Work instructions >> The result should be a faithful copy of every entry below, with the pictures left out.

Data shown >>
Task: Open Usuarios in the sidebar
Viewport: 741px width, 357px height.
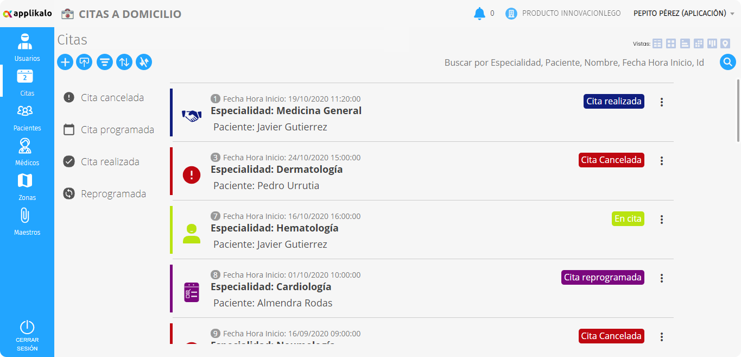Action: (27, 48)

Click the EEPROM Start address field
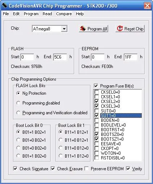click(98, 57)
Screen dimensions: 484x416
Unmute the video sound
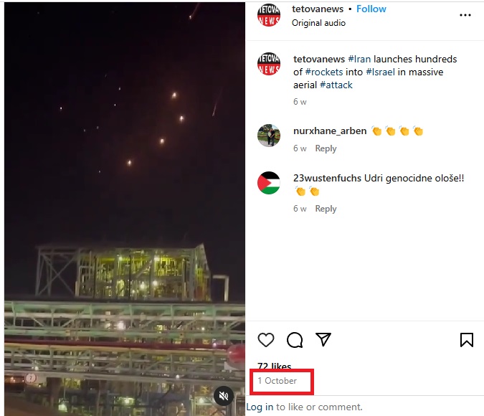coord(224,395)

Exercise output >>
Task: Open Usuarios in the sidebar
Viewport: 741px width, 357px height.
Action: (27, 48)

Click the EEPROM Start address field
click(98, 57)
Screen dimensions: 484x416
Unmute the video sound
coord(224,395)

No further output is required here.